--- DOCUMENT PASSAGE ---
○ ○ ○ ○ ○
A narrative theme is best, I think, when it's the process of the game.

Mechanics theme

The other expression of a theme comes through the mechanics of the game, the way the numbers and move options and strategies interact. Theoretically, a theme expressed through mechanics ought to be evident in a game before it even has a name or artwork, playing with generic gaming tokens and functional, text-only cards.

A game about Roman infantry ought to reward players for moving units as modular groups, while a game about Greek infantry ought to reward players for using a monolithic unit to express the difference between legion warfare and phalanx warfare. A game might force players to bid for advantages in a game about high society auctions or corporate monopolies, or players to gamble in a game about the Old West. These themes come through because of what a player can do in a game, and arguably the best theme for a game grows organically from how the game has been designed to function (or you can fake it by emphasizing specific mechanics in consideration of the theme you're trying to broadcast.)

The card game Coup is about sci fi politics, and one of its core mechanics is that you can lie about what card you have in your hand. It's legal unless someone accuses you of lying, in which case you must reveal your card. If you were lying, then you're punished, but if you were telling the truth then your accuser is punished. Lying and etiquette perfectly expressed in just one interaction. It's perfectly aligned to its theme.

The game Dark Cults is a game about an unsettling late night walk, with one player trying to heap misfortune on the imaginary character and the other player trying to save the character. It's an spooky battle of fate, and it plays like a tarot reading, with each player drawing cards and placing them on the table in an arrangement that gradually forms the story of the character's harrowing misadventures.

My favourite example, though, is that many wargames feature defence rolls. This intrigues me, because it adds a whole new interaction into what's often an already complex game. You don't just roll dice to avoid being hit. You generally have to compute how many dice to roll, what number you're hoping to see on each dice for success, and then your opponent has to do the math to figure out which of several "successful" hits (except some were actually blocked by your defence) deals damage, and then you apply the damage.
○ ○ ○ ○ ○
--- REQUIRED ACTIONS ---
1. In the passage on game themes, what is the card game Coup said to be about?
2. Transcribe everything in the passage on game themes from "The card game" down to "to its theme.".

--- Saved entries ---
○ ○ ○ ○ ○
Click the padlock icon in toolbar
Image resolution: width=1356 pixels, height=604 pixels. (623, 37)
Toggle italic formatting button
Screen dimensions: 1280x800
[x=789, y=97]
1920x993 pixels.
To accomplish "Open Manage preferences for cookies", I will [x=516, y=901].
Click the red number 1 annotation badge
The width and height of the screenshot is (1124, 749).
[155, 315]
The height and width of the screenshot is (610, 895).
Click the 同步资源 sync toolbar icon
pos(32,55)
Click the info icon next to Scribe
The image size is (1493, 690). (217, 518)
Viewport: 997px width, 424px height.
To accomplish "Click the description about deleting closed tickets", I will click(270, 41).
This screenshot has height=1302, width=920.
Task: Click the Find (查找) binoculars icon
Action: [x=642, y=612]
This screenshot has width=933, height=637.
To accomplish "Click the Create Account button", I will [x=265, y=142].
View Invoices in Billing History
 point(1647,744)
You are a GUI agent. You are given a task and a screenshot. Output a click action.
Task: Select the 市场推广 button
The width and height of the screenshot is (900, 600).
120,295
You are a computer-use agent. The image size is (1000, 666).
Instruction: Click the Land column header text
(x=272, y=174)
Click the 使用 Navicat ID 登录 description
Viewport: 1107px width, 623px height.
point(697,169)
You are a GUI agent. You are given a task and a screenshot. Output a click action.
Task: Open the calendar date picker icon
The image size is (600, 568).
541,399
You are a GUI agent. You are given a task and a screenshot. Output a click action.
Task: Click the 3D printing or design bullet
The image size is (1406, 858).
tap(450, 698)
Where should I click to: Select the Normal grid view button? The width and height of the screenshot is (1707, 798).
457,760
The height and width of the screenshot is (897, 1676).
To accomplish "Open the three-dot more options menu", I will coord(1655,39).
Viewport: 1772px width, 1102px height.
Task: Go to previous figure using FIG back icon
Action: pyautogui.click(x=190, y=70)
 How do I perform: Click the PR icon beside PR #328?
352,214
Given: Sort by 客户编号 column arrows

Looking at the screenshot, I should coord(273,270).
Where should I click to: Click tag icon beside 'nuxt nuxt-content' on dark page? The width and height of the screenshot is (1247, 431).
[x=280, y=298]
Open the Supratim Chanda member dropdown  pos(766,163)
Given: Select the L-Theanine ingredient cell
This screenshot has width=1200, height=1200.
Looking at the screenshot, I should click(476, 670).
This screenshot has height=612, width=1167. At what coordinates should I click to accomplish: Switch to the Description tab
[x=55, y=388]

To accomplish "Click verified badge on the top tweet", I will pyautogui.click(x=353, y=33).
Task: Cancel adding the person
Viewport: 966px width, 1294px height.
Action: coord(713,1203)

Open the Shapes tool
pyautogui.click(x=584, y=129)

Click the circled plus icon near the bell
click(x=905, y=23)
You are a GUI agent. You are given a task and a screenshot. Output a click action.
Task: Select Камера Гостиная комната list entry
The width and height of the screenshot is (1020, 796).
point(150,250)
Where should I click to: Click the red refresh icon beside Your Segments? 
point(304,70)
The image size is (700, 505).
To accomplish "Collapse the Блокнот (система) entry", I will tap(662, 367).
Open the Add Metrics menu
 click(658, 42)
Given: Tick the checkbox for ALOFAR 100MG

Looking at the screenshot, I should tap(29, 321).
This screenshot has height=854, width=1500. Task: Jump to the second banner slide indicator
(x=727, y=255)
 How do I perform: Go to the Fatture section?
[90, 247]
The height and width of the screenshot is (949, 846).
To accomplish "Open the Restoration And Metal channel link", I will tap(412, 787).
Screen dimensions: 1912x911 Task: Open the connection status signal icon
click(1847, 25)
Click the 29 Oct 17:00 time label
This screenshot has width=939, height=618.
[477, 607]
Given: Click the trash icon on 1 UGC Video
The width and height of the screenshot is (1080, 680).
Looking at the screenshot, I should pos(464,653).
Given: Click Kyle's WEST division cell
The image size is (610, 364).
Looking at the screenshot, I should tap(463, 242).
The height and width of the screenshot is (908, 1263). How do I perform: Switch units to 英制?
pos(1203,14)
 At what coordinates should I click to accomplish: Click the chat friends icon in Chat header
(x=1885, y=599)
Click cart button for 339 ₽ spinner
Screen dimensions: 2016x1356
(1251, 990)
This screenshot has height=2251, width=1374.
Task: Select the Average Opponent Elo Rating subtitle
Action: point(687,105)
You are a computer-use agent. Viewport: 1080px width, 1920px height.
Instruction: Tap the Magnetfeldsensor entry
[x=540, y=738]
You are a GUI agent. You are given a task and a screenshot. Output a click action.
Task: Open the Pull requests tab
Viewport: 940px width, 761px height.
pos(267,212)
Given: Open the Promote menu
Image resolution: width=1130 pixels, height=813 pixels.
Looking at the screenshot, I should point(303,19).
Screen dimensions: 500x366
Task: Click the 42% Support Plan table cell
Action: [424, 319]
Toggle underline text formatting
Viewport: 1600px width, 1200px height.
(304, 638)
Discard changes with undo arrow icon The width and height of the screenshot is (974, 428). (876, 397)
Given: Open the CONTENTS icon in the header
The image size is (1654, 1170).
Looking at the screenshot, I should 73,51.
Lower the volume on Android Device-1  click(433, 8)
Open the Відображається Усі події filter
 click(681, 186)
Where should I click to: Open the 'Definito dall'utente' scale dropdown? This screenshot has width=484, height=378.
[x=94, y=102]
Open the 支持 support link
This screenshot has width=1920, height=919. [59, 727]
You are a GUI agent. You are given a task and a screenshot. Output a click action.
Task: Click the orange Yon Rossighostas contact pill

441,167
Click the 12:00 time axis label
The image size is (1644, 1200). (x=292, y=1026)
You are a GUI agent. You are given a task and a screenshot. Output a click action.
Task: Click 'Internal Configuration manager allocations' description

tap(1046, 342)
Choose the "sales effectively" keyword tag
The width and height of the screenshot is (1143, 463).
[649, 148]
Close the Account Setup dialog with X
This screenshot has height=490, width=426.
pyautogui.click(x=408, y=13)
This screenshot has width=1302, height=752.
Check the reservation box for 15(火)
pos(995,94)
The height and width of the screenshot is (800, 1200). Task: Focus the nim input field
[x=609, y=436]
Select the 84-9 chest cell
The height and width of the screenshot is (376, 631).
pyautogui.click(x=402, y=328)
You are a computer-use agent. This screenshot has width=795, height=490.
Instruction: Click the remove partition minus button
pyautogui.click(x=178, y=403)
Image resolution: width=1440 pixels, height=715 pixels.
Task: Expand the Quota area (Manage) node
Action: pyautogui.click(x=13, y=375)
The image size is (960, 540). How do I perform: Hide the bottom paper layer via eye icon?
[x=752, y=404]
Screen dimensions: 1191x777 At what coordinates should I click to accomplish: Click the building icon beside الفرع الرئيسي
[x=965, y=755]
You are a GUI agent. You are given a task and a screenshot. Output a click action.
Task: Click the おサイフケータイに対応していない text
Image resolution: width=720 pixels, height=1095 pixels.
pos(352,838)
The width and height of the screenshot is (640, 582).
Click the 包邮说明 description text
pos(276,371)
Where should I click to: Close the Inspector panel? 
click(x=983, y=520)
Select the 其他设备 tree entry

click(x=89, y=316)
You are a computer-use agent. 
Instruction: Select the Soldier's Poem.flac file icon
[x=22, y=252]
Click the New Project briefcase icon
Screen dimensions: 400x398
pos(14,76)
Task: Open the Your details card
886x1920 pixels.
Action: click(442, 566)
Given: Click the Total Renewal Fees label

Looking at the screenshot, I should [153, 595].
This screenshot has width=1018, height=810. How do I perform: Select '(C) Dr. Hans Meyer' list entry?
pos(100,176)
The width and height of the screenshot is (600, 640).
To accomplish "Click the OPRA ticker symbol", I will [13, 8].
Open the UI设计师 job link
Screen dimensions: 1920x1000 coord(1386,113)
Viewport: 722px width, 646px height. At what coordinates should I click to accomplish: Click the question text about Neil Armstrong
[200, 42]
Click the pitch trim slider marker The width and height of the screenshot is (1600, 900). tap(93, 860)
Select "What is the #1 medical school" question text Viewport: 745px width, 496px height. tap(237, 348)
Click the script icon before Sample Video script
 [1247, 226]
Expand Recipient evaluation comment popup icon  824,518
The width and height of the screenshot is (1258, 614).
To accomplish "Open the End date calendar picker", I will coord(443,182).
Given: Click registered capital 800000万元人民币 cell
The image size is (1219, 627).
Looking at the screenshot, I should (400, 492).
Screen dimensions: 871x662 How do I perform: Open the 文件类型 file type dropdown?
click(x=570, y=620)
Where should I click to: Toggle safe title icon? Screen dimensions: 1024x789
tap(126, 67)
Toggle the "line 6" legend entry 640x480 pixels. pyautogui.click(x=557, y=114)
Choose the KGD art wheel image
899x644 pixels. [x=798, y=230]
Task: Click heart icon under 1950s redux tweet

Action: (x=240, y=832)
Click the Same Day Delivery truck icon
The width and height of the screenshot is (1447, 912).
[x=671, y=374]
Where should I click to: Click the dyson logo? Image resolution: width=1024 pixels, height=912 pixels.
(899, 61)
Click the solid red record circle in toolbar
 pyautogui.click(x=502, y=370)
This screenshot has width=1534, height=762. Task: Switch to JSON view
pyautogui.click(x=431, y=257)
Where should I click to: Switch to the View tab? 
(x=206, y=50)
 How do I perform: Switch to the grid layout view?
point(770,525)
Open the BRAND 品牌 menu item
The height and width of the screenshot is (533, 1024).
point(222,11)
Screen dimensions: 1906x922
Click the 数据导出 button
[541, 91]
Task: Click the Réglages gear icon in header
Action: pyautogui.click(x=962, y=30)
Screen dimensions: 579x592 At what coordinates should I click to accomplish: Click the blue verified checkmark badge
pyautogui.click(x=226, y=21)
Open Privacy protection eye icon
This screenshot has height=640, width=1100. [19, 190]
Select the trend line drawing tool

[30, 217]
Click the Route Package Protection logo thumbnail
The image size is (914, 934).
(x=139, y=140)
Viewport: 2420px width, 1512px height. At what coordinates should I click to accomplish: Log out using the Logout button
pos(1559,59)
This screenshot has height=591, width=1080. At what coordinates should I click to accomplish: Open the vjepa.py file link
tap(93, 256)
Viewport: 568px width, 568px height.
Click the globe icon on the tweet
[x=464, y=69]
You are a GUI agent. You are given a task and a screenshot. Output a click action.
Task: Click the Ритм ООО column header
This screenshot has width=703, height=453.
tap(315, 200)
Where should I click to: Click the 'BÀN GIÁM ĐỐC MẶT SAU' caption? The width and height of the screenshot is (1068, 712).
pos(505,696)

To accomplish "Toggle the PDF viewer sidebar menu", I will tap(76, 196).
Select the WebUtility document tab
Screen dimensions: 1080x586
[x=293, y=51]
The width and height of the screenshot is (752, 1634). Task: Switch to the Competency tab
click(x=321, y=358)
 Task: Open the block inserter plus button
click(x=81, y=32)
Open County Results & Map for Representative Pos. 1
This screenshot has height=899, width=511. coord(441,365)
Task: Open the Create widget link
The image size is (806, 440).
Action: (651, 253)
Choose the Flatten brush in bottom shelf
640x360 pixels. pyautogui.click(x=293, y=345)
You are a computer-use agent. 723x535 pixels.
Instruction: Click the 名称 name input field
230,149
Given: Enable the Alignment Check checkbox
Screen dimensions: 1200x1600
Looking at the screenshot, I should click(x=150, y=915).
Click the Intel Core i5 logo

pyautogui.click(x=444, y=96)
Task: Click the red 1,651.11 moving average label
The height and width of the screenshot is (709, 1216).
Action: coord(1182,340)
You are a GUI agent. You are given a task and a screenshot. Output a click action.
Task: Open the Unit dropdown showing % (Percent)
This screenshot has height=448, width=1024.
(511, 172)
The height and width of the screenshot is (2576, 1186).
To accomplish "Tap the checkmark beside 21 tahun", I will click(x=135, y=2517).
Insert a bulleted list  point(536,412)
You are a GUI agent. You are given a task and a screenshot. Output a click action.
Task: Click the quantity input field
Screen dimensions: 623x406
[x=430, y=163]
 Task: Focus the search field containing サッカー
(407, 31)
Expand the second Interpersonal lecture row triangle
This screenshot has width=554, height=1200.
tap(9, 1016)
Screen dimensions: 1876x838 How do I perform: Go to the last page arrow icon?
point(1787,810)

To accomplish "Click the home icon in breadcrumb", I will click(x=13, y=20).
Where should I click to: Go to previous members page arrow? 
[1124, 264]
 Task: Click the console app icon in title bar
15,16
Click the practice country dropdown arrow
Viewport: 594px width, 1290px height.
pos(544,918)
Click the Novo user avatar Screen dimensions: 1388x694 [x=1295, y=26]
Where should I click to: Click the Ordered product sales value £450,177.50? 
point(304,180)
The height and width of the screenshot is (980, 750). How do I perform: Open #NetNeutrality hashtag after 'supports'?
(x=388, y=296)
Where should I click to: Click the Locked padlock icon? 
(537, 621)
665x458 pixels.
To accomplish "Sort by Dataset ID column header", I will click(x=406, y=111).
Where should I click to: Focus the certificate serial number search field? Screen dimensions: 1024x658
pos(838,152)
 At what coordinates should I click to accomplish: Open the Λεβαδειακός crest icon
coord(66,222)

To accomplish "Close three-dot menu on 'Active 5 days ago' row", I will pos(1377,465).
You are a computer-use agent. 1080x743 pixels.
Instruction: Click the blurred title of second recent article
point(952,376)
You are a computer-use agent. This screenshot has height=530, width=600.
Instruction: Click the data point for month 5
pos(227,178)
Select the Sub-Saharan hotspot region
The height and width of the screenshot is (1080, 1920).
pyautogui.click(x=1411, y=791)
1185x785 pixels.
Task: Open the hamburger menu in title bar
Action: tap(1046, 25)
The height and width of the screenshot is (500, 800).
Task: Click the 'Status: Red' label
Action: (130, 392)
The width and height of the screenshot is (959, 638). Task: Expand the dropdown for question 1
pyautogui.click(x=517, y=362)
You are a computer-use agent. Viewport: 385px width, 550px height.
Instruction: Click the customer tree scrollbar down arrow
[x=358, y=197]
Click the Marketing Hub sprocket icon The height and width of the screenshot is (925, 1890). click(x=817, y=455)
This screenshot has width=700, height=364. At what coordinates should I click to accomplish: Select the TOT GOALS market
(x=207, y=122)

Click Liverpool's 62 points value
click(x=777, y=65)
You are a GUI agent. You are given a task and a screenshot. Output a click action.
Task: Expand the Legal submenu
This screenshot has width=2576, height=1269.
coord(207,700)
○ ○ ○ ○ ○
--- SOLUTIONS PER TASK ---
1. Sci fi politics.

2.
The card game Coup is about sci fi politics, and one of its core mechanics is that you can lie about what card you have in your hand. It's legal unless someone accuses you of lying, in which case you must reveal your card. If you were lying, then you're punished, but if you were telling the truth then your accuser is punished. Lying and etiquette perfectly expressed in just one interaction. It's perfectly aligned to its theme.